# Brush Bandit 65 info



## Mr. Woods (Feb 9, 2010)

I'm looking at a BB 65 with 350 hours on it. I'm brand new and know nothing about this machine. 
If anyone out there owns one or has any experience with them I would really appreciate it if I could talk to you and hear what you have to say.
Thanks in advance.

MB


----------



## highpointtree (Feb 9, 2010)

will, it be an 5 day a week chipper? if so too small. jump to a 90xp or a LD150. W/DIESEL. BIGGER IS BETTER AS LONG AS YOU CAN PULL IT


----------



## Mr. Woods (Feb 9, 2010)

I'm just starting out and plan on working part time as I have another job.
Are u familiar with this machine? Could I call you to pick your brain?
pm me your # if so.


----------



## Mr. Woods (Feb 9, 2010)

Does this unit have knives that can be changed out or does the whole drum need to come out and sharpened/replaced.
This unit has an extra drum and it looks like the knives are welded on.
There are no holes for the knives to be bolted on.
????


----------



## deevo (Feb 9, 2010)

Mr. Bush said:


> I'm looking at a BB 65 with 350 hours on it. I'm brand new and know nothing about this machine.
> If anyone out there owns one or has any experience with them I would really appreciate it if I could talk to you and hear what you have to say.
> Thanks in advance.
> 
> MB



Lot's of threads on this Chipper, What year and how much are they asking? I've used them many times, and are a great machine to use for the small stuff of course. I know a few fella's that have em and the maintenance is pretty easy to do. Good chipper to have for a small operation and getting started.


----------



## Mr. Woods (Feb 9, 2010)

Didn't say the year. Just the hours. Haven't talked to them yet just emailed to see if it was still available. They're asking $3800 USD. 
Wisconsin 4 cyl gas. Hydraulic feed. I'm going to call them tomorrow and I just wanted a head start before I do.

btw Deevo I grew up in Haliburton. nice to hear from home.


----------



## deevo (Feb 9, 2010)

Mr. Bush said:


> Didn't say the year. Just the hours. Haven't talked to them yet just emailed to see if it was still available. They're asking $3800 USD.
> Wisconsin 4 cyl gas. Hydraulic feed. I'm going to call them tomorrow and I just wanted a head start before I do.
> 
> btw Deevo I grew up in Haliburton. nice to hear from home.



Cool, I'm only an hour away from there, lot's of guys on AS here do work up and around there. Good place to be for a tree guy! Let us kow how you make out!:greenchainsaw:


----------



## gr8scott72 (Feb 9, 2010)

GIVEN DATA –
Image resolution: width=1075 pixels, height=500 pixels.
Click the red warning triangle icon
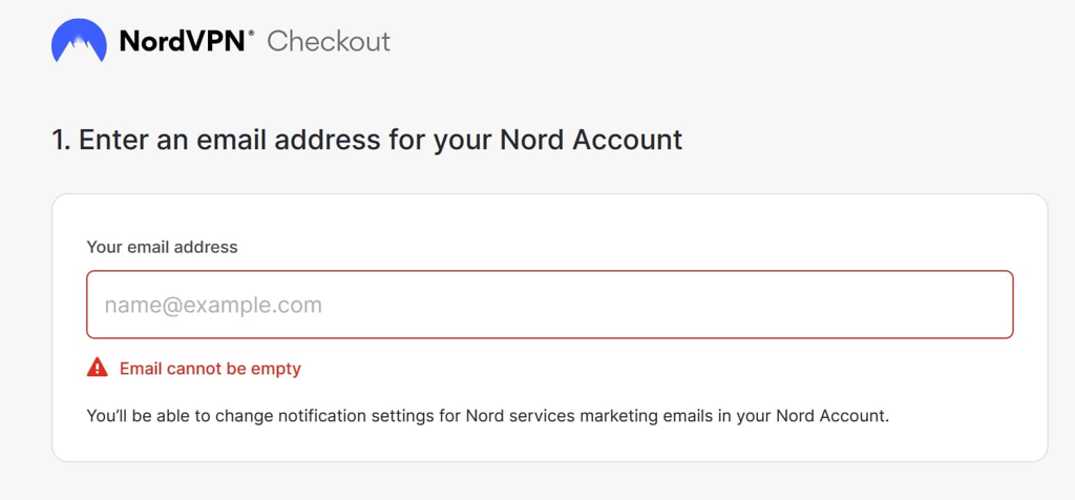tap(97, 368)
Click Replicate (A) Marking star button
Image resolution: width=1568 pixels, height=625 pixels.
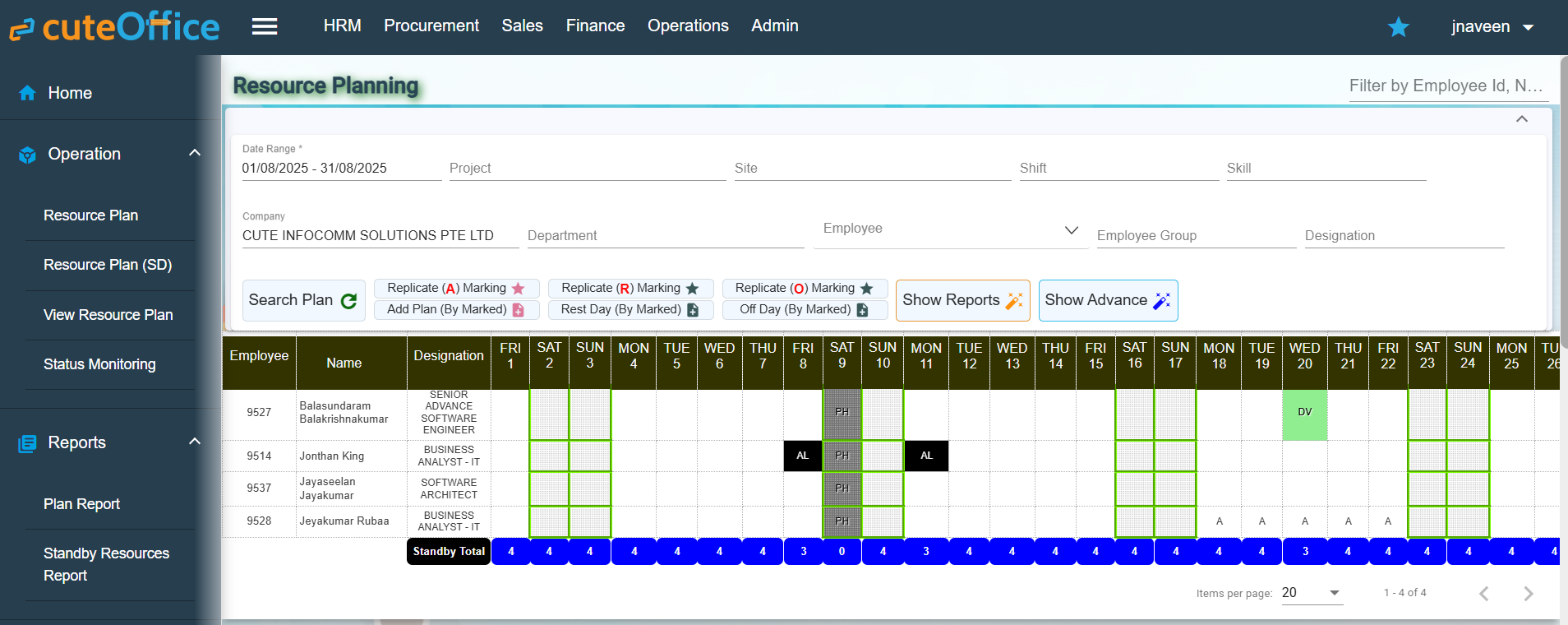[456, 288]
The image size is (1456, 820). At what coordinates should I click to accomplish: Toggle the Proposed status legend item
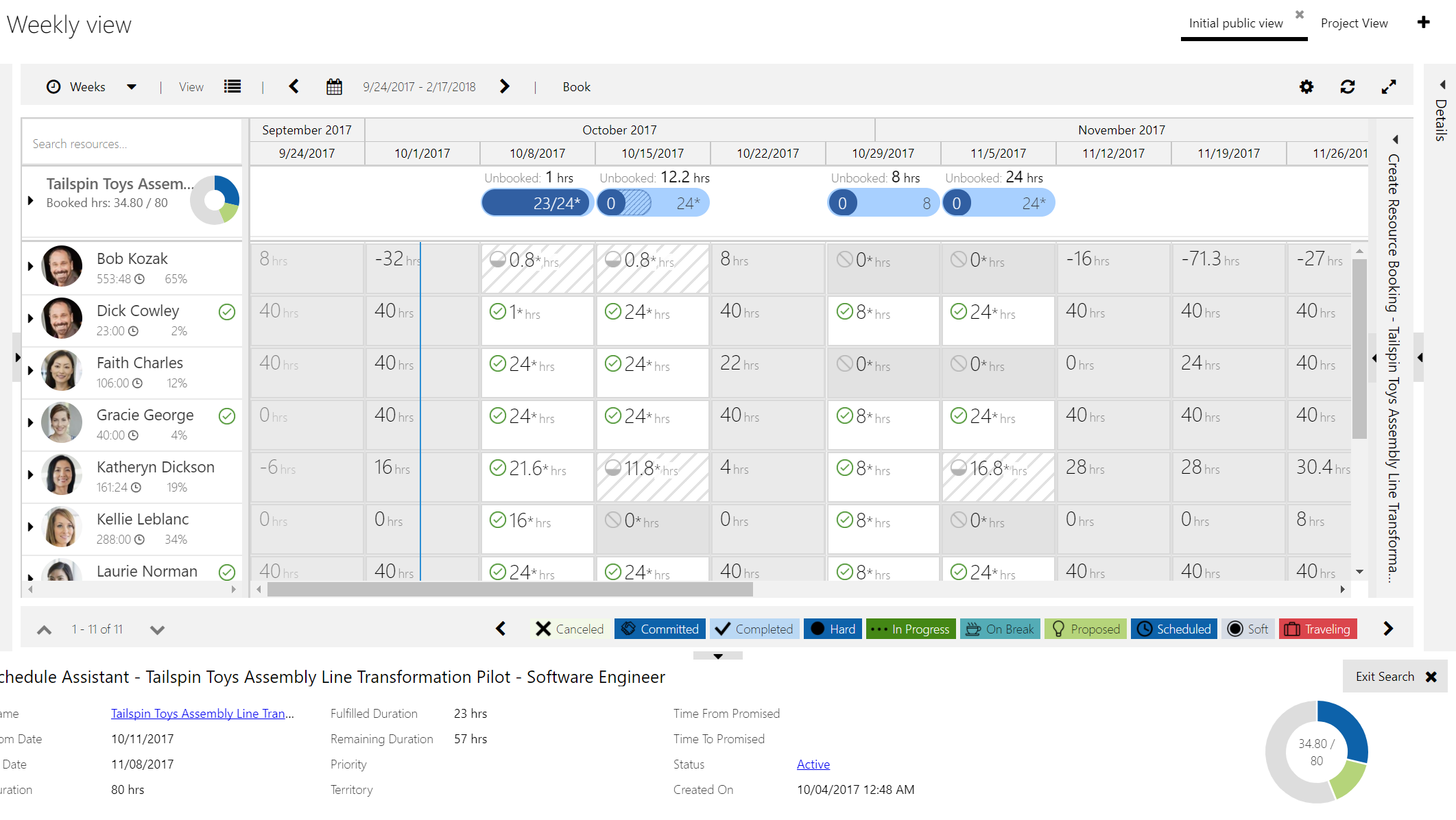(x=1086, y=629)
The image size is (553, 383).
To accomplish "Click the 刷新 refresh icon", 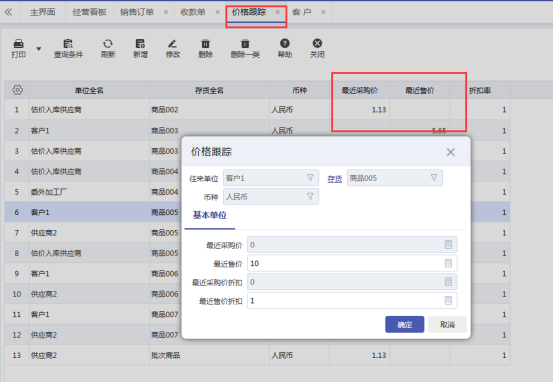I will 108,44.
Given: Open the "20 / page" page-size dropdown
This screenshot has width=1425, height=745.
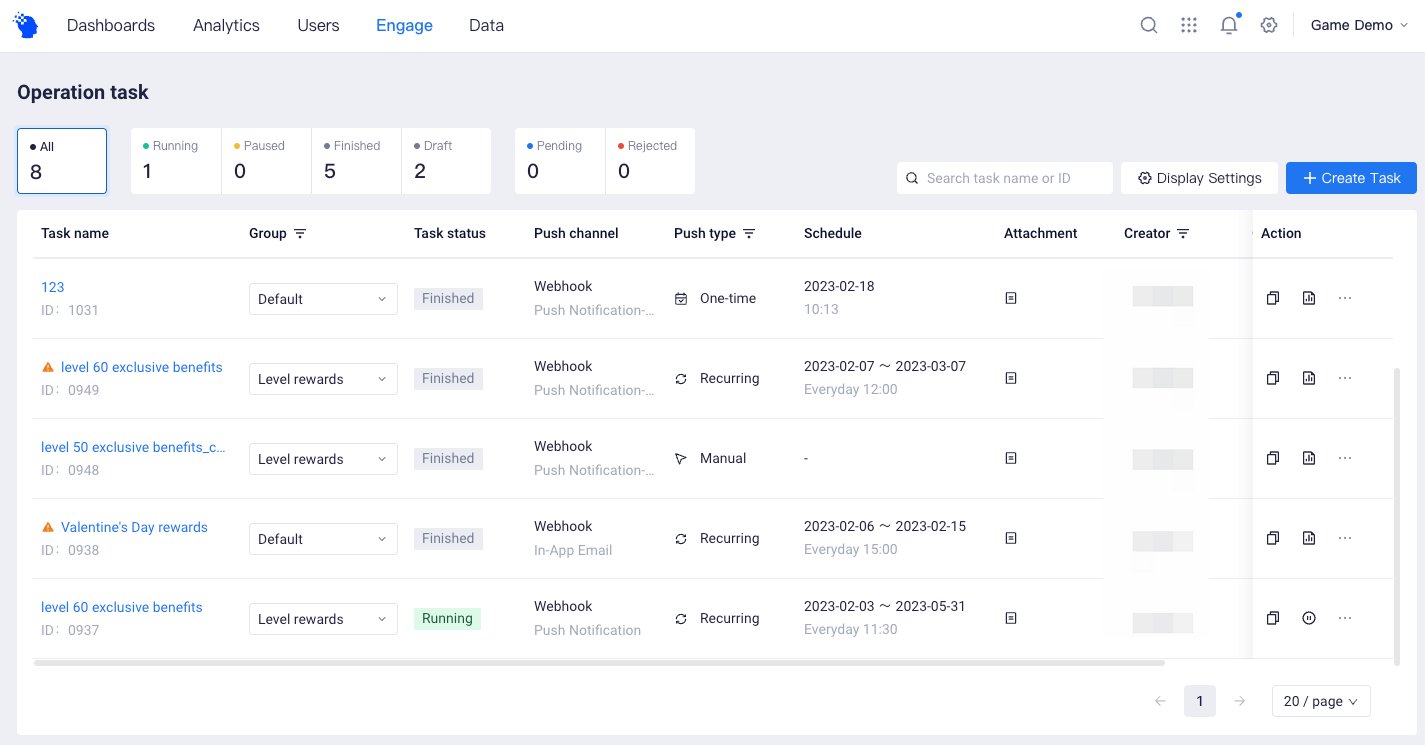Looking at the screenshot, I should [1320, 701].
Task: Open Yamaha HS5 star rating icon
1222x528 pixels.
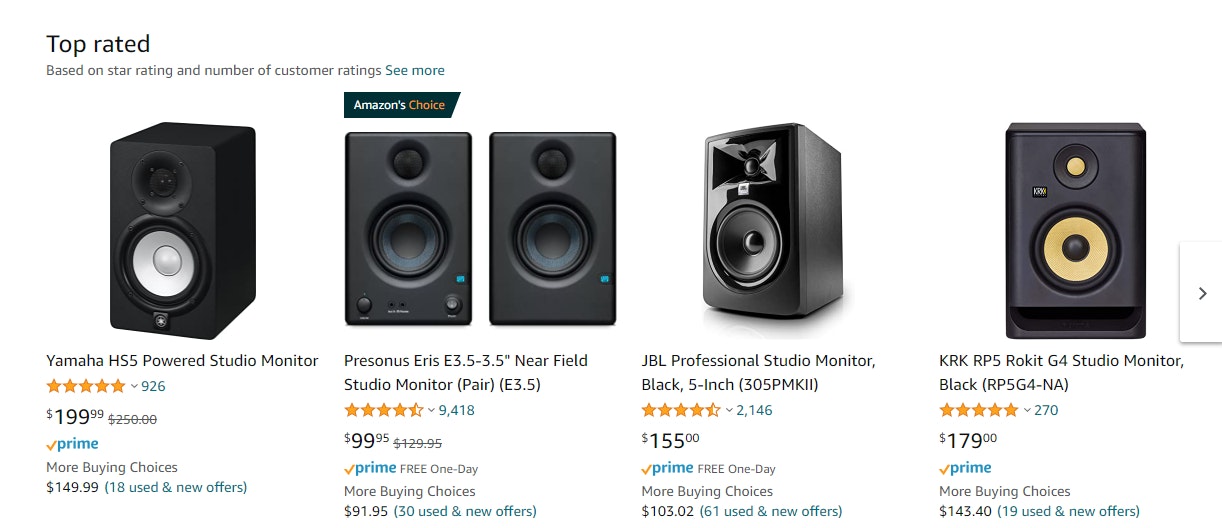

EXERCISE TASK –
In the Brush Bandit 65 thread, how much is the seller asking for the chipper?

REPLY –
$3800 USD.